**Exercise data:**
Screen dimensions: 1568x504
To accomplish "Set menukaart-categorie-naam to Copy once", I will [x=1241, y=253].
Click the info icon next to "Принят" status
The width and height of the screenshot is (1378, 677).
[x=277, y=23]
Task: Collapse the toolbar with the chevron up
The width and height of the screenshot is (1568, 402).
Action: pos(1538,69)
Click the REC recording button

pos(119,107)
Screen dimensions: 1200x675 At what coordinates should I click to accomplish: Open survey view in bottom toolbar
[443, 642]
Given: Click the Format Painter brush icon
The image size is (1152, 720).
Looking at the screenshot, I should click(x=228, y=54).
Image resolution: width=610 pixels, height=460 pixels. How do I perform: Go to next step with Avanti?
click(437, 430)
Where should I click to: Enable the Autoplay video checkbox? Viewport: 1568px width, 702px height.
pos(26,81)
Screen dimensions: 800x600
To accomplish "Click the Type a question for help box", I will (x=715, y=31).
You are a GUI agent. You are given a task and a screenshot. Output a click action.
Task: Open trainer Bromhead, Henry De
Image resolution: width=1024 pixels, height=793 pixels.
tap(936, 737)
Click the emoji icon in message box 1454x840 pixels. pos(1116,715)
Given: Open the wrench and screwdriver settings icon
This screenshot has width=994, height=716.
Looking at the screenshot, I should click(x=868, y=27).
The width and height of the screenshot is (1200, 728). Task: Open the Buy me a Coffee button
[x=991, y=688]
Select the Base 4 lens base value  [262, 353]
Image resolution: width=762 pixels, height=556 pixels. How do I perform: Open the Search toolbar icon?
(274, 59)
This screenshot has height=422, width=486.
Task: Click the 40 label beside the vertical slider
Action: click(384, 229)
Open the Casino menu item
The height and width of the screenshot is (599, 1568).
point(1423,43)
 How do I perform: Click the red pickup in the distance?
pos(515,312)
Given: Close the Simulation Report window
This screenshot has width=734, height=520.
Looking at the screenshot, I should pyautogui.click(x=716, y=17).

**Required work:** Output all of the material exactly as written.

**Answer space:**
Screen dimensions: 1568x504
To accomplish "Set menukaart-categorie-naam to Copy once", I will [x=1241, y=253].
Click the info icon next to "Принят" status
The width and height of the screenshot is (1378, 677).
[x=277, y=23]
Task: Collapse the toolbar with the chevron up
The width and height of the screenshot is (1568, 402).
Action: pos(1538,69)
Click the REC recording button

pos(119,107)
Screen dimensions: 1200x675 At what coordinates should I click to accomplish: Open survey view in bottom toolbar
[443, 642]
Given: Click the Format Painter brush icon
The image size is (1152, 720).
Looking at the screenshot, I should click(x=228, y=54).
Image resolution: width=610 pixels, height=460 pixels. How do I perform: Go to next step with Avanti?
click(437, 430)
Where should I click to: Enable the Autoplay video checkbox? Viewport: 1568px width, 702px height.
pos(26,81)
Screen dimensions: 800x600
To accomplish "Click the Type a question for help box", I will (x=715, y=31).
You are a GUI agent. You are given a task and a screenshot. Output a click action.
Task: Open trainer Bromhead, Henry De
Image resolution: width=1024 pixels, height=793 pixels.
tap(936, 737)
Click the emoji icon in message box 1454x840 pixels. pos(1116,715)
Given: Open the wrench and screwdriver settings icon
This screenshot has width=994, height=716.
Looking at the screenshot, I should click(x=868, y=27).
The width and height of the screenshot is (1200, 728). Task: Open the Buy me a Coffee button
[x=991, y=688]
Select the Base 4 lens base value  [262, 353]
Image resolution: width=762 pixels, height=556 pixels. How do I perform: Open the Search toolbar icon?
(274, 59)
This screenshot has height=422, width=486.
Task: Click the 40 label beside the vertical slider
Action: click(384, 229)
Open the Casino menu item
The height and width of the screenshot is (599, 1568).
point(1423,43)
 How do I perform: Click the red pickup in the distance?
pos(515,312)
Given: Close the Simulation Report window
This screenshot has width=734, height=520.
Looking at the screenshot, I should pyautogui.click(x=716, y=17).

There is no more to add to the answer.